> _ABOUT THIS EXERCISE_
Each line of the records below that holds "using" should be returned.

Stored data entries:

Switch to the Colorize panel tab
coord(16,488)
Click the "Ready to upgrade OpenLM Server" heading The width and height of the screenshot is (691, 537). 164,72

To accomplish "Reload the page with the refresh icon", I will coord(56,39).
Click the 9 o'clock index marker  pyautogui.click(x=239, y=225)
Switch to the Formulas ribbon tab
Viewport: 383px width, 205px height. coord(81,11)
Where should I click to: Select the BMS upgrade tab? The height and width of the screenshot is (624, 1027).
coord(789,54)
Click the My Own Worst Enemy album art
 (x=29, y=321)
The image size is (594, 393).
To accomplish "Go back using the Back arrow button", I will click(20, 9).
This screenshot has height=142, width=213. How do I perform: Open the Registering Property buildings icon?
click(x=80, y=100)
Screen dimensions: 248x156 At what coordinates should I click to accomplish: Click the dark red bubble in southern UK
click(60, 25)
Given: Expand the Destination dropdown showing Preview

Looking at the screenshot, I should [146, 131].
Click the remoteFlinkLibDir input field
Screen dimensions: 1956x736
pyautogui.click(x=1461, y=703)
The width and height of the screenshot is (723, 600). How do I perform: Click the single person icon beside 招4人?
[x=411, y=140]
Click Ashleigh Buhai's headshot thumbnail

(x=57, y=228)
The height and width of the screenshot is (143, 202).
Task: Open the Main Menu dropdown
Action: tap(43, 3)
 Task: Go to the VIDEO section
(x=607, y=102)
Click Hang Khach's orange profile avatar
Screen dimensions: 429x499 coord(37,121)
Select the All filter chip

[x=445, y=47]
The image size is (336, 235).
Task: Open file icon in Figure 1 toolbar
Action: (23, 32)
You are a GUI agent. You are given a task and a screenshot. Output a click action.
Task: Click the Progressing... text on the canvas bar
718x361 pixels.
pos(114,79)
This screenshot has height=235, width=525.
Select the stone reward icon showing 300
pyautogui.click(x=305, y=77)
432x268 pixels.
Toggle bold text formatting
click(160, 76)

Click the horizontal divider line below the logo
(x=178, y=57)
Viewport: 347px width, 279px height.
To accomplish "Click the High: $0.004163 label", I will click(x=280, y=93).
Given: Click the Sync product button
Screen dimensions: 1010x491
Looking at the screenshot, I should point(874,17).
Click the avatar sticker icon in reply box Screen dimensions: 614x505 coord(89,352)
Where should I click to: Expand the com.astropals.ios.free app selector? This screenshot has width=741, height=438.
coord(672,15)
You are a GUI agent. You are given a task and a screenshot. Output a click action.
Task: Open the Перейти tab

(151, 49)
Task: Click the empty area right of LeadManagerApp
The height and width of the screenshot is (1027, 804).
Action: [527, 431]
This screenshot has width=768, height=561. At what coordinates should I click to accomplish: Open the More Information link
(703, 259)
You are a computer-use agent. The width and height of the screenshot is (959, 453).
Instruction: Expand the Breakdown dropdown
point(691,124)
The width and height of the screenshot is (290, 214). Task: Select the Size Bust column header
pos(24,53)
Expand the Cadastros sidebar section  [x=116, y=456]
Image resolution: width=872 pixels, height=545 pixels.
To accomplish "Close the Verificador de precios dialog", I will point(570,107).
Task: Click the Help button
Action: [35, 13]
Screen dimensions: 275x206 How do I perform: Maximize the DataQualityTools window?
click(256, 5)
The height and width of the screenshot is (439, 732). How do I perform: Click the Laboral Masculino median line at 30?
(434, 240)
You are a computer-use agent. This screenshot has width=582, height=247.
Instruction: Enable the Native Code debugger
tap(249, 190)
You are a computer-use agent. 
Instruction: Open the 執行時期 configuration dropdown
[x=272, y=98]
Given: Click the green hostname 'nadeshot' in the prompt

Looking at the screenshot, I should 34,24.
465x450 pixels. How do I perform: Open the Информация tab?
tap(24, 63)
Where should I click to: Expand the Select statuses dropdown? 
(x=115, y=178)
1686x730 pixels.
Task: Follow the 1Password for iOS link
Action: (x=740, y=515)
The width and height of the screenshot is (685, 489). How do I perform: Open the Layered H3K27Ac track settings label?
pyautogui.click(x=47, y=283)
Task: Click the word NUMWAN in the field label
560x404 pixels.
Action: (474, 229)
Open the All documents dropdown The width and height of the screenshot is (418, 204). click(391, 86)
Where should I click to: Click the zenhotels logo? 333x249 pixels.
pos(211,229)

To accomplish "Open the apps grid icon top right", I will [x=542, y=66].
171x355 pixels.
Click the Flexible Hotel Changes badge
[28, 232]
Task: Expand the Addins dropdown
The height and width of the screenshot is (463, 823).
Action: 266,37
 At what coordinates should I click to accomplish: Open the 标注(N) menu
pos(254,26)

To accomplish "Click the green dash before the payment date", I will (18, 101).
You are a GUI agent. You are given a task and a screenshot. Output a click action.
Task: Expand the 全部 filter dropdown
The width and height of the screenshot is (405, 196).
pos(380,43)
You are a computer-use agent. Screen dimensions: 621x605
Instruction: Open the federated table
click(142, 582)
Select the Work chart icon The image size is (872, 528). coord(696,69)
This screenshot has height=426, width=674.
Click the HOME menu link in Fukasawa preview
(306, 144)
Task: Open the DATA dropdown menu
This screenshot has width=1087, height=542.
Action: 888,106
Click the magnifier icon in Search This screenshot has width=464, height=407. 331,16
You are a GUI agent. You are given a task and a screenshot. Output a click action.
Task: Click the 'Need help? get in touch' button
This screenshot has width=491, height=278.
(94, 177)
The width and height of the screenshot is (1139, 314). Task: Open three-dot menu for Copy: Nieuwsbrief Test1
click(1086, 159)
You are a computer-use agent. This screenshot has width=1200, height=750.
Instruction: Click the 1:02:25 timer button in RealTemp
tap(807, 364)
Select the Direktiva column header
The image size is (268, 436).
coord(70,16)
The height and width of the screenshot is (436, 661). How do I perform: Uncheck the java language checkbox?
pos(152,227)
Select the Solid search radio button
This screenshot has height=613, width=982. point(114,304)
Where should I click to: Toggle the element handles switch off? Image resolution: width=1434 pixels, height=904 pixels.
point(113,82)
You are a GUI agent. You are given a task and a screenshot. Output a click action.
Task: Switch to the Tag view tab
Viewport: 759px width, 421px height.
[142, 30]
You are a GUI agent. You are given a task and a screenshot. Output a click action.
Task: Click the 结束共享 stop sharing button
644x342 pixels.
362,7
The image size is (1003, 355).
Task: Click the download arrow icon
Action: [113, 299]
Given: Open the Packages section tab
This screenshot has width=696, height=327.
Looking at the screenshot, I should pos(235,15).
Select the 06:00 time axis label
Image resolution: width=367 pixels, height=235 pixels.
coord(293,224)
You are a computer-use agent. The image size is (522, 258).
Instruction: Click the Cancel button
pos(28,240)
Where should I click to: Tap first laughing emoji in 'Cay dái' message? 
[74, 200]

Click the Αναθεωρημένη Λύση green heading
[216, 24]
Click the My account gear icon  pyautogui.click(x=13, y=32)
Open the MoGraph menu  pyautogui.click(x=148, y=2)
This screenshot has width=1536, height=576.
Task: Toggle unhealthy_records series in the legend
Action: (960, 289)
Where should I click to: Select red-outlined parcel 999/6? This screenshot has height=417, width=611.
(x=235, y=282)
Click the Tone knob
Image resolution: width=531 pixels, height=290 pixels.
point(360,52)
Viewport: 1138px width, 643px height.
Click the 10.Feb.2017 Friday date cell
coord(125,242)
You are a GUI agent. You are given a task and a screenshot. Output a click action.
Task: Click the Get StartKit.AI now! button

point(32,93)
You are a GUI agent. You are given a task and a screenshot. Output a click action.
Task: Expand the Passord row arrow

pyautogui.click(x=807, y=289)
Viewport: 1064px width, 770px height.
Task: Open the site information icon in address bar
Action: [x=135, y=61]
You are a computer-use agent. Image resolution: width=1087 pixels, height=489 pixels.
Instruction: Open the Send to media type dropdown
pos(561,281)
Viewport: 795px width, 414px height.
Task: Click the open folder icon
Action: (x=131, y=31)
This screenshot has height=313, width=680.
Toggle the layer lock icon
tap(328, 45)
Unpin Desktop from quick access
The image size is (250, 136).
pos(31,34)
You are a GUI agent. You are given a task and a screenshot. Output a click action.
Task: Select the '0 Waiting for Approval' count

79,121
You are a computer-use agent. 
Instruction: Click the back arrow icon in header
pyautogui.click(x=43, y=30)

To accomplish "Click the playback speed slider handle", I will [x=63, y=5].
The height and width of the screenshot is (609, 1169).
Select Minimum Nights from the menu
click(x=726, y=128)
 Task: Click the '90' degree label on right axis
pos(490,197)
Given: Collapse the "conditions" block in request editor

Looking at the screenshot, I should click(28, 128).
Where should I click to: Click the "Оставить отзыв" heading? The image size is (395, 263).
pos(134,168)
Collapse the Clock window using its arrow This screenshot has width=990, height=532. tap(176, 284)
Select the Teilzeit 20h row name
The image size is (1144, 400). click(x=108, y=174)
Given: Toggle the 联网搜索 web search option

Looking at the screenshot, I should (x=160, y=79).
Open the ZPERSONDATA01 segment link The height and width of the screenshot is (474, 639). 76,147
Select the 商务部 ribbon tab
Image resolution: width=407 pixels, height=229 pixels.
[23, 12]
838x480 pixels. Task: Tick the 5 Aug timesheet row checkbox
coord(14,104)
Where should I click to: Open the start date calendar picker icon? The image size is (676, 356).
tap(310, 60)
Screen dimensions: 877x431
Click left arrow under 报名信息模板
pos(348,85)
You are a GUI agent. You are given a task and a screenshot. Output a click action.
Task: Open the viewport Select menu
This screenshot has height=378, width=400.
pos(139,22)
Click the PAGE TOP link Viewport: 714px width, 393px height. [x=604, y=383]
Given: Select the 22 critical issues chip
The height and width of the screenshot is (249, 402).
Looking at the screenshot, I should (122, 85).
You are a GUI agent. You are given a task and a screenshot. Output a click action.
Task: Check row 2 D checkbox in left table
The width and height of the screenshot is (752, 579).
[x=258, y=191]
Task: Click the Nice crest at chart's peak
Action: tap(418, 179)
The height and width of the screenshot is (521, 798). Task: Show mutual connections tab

> _RESULT OF THE EXERCISE_
To accomplish "Go back using the Back arrow button", I will click(20, 9).
Collapse the Clock window using its arrow This screenshot has width=990, height=532. tap(176, 284)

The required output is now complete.